Mother's Revenge
Page 28
“Hey there,” said the man with the gun. He brushed his dirty blond hair over his scalp and spat on the ground. “Where you headed?”
Jeanie didn’t answer. She kept the shotgun pointed square at his chest.
“We don’t mean no harm,” said the blond man. “Just wonderin’ if you got any food or water to share.”
The other man turned to the van. He was older than the blond man, with a bushy black beard.
Cora curled into a ball in the passenger seat, peeking from beneath her hands.
“Don’t look at her,” said Jeanie.
“Earl don’t mean nothin’ by it,” said the blond man. “He just ain’t seen no young’uns in a month er so.”
“Earl,” said Jeanie.
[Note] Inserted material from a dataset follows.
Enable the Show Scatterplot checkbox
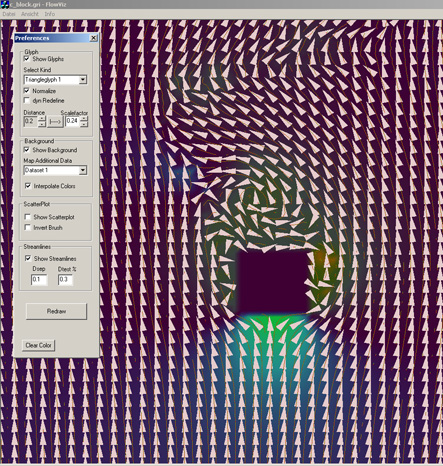This screenshot has height=466, width=443. click(28, 217)
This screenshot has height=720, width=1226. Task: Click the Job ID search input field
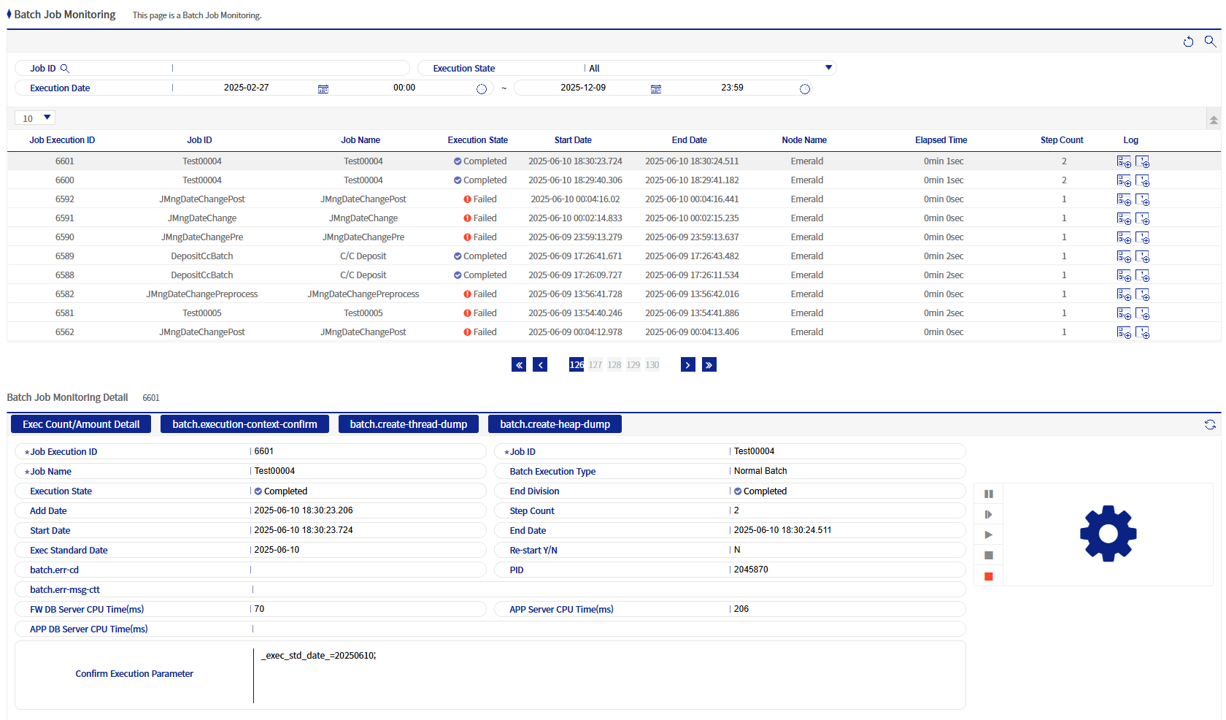pos(290,68)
Her eyes shifted back and forth between the two men. “If you look at my daughter one more time I’m going to kill you.”
Earl’s eyes were large and wild. He flicked at the stubble on his throat with the blade and then patted it against his palm and spat.
The blond man took a step toward Jeanie.
“I can’t be responsible for what Earl does, ma’am,” he said. “Since the world ended he’s been high every day. Not much else to do.”
“You tell him to stop looking,” said Jeanie. “I don’t care what he’s on.”
The blond man laughed, and Earl laughed too.
“You can’t blame us. I’m sure you’ve seen ’em too. All them bodies wrapped in vines and growin’ mushrooms out their eyes. It’s every man for himself.”
“Just let us through,” said Jeanie. “We’ve got family down the road.”
“You talkin’ about Kelso Station?” said the blond man. “We’ve been tryin’ to get to Kelso for weeks. They ain’t lettin’ nobody through.”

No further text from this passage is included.